Financing for a commercial property

12 Replies

Whats the best way to finance for a commercial property? I'd like to get a fixed rate over 30 years but rates are around 8-9%. Is there any other way to finance a commercial property to get a lower rate?

Low rate, 30 year fixed loans exist in the residential market only because there are government policies that subsidize those loans.  You won't find that for commercial loans.

@Ned Micic

Jon is absolutely correct that you won’t find fixed 30’year commercial loans with low rates.

However, you could find commercial loans with 30 amortization in the 4.5-5% range depending on a lot of factors or course.
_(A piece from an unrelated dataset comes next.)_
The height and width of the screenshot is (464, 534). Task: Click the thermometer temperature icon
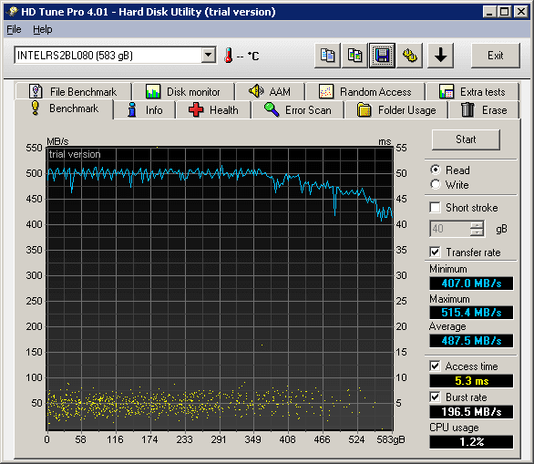click(x=228, y=56)
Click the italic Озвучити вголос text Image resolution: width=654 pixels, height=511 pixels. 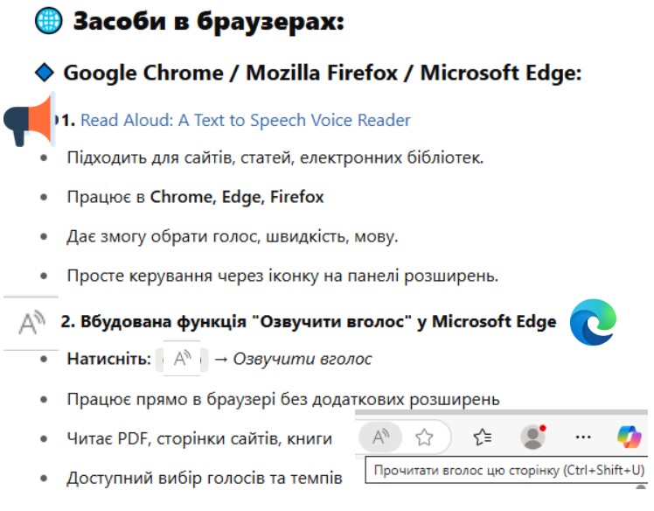click(x=302, y=359)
Will probably be in the range of a 5 year balloon.

@Ned Micic   My commercial loans all are 20 year term, fixed around 5% for the first 5 years, and then resetting with any interest rate changes after that.  With the slight increases over the past year, I'm paying 5.5 - 6.25% now.  I also was able to do one as a 15 year fixed, 5.75%.  Personal guarantee on all of them. All of them are held in house by local banks in my area.  

Hope that helps,


What kind of property is it?  You can get commercial loans on 1-4 unit properties for full 30 year fixed rate as low as 6.5%.  If pure commercial property, the most you'd likely get is 25 years.  Again lowest rate would be 6.5%. Obviously rates/terms depend on many factors so these are best case.

@Ned Micic ...I feel there is some misspeak in this thread, unless I'm missing something.  You actually can obtain 30 year fully amortizing loans for commercial, but it has to multifamily (5+ units) and has to fit into Agency financing guidelines.  Rates will be in the 4s-5s, depending on factors.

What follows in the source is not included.